* What is expected: Lines before the one containing "Viewport: 891px width, 828px" are not copied; that line and every one after it, through the end of the material below, are printed exactly, without pictures.

* Entries shown:
● ● ● ●

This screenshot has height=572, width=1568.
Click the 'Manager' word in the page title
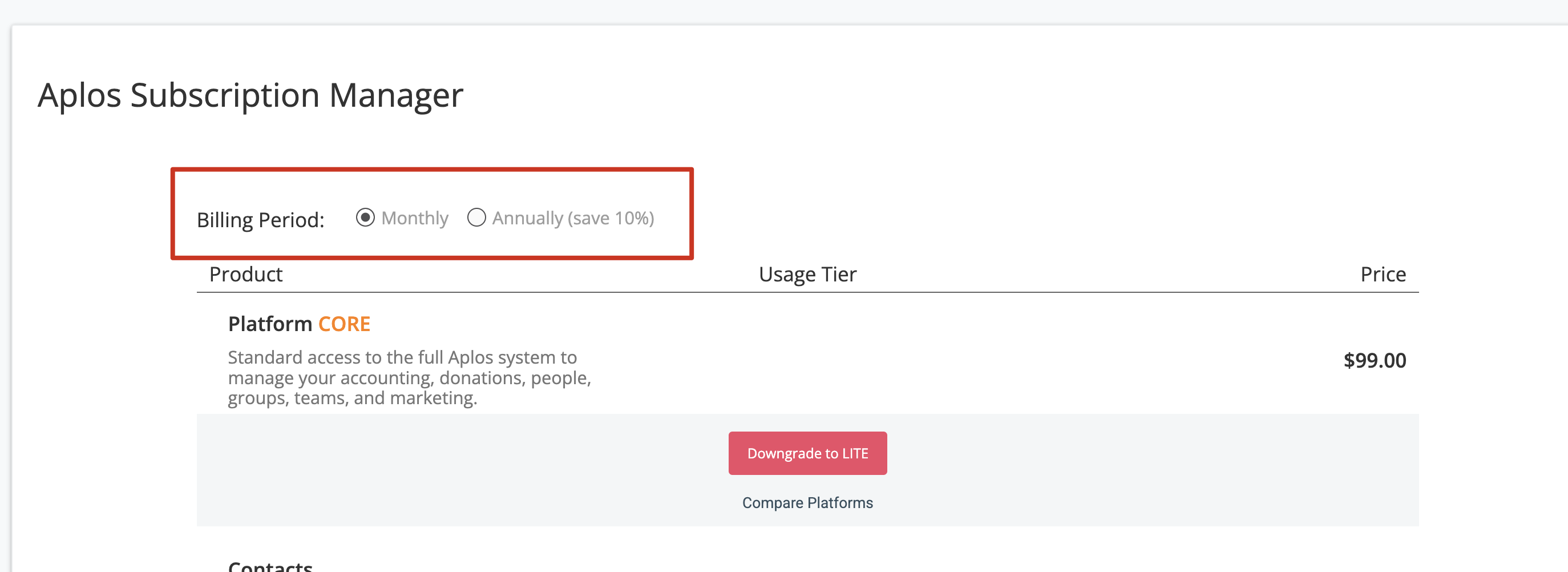pyautogui.click(x=396, y=96)
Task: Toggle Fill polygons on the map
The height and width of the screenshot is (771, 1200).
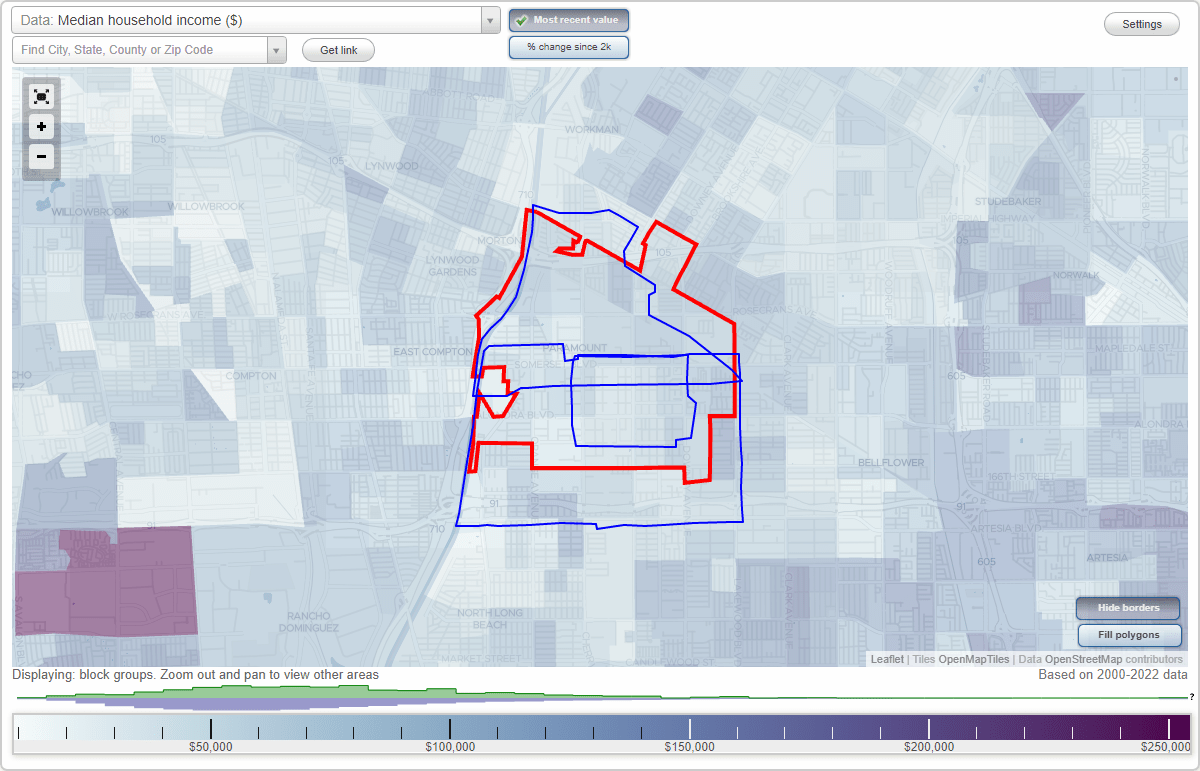Action: (1129, 635)
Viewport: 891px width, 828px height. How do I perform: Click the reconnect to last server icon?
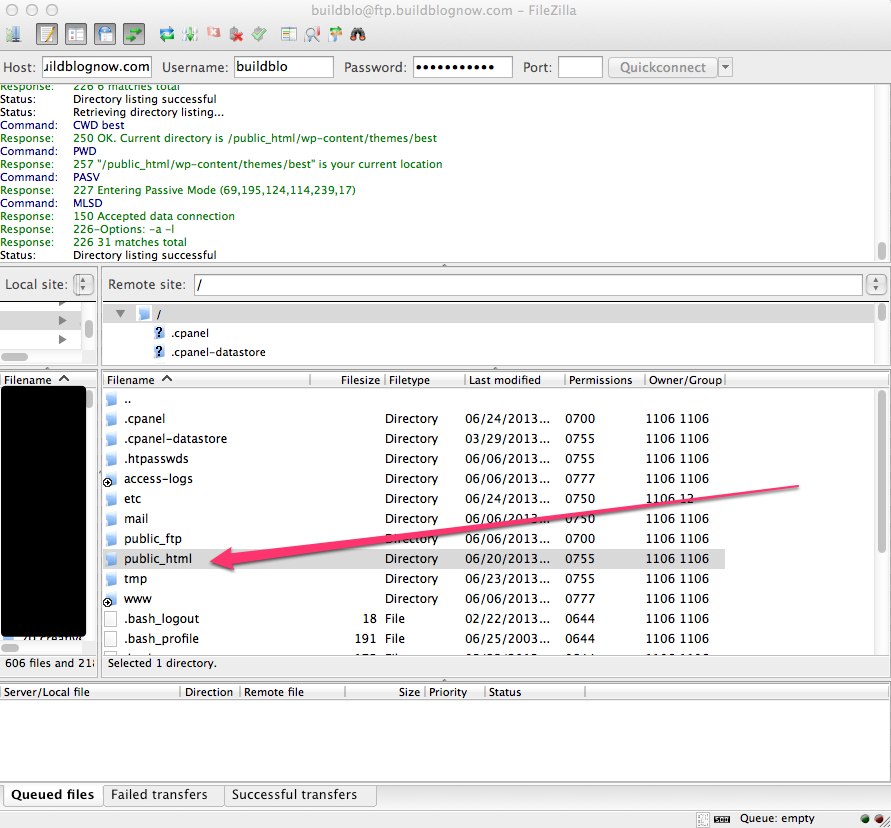coord(259,34)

● ● ● ●

* Answer to the exercise:
Viewport: 891px width, 828px height. How do I perform: Click the reconnect to last server icon?
coord(259,34)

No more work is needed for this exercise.